**Como fazer**
No trecho sobre o julgamento, quantos votos cada candidata obteve?

**Trecho do texto**
• • •

O julgamento no tribunal desenvolveu-se de forma dividida. O relator do recurso, juiz Sérgio William Domingues Teixeira, votou pelo desprovimento dos recursos e pela manutenção integral da sentença de origem, sendo acompanhado pelo desembargador Marcos Alaor e pelo juiz Rinaldo Forti. Em seu voto, o relator sustentou que a baixa votação obtida pelas candidatas, que registraram apenas três votos cada uma, não basta, isoladamente, para comprovar fraude, e registrou que houve atuação efetiva, ainda que modesta, com participação em convenção, registros de fotos e vídeos, presença em eventos locais, divulgação mínima em redes sociais e apresentação de contas de campanha. O relator destacou que o controle judicial não pode converter a própria ação afirmativa em instrumento de exclusão, punindo candidaturas frágeis, mas autênticas, como se fossem, automaticamente, artificiais. Para fundamentar a posição, o relator citou precedentes do tribunal em casos envolvendo os municípios de Mirante da Serra, Chupinguaia e Vilhena, nos quais a Corte reafirmou que a soma de votação modesta, gastos reduzidos e poucos atos de campanha não bastam para caracterizar candidatura fictícia, e invocou o princípio do in dubio pro suffragio. O juízo de primeiro grau, citado no relatório, havia consignado que no âmbito do Direito Eleitoral, aplica-se com especial relevo o princípio do in dubio pro suffragio, que impõe ao julgador a preservação do mandato e da vontade popular sempre que não houver prova segura e inequívoca da prática de ilícito eleitoral.

• • •

[Dados de localização por coordenadas de pixel]
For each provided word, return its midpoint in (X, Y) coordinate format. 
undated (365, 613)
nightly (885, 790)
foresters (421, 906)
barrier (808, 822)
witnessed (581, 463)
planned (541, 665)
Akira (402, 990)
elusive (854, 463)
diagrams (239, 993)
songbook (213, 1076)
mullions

• • •

**Exercício resolvido**
Três votos cada uma.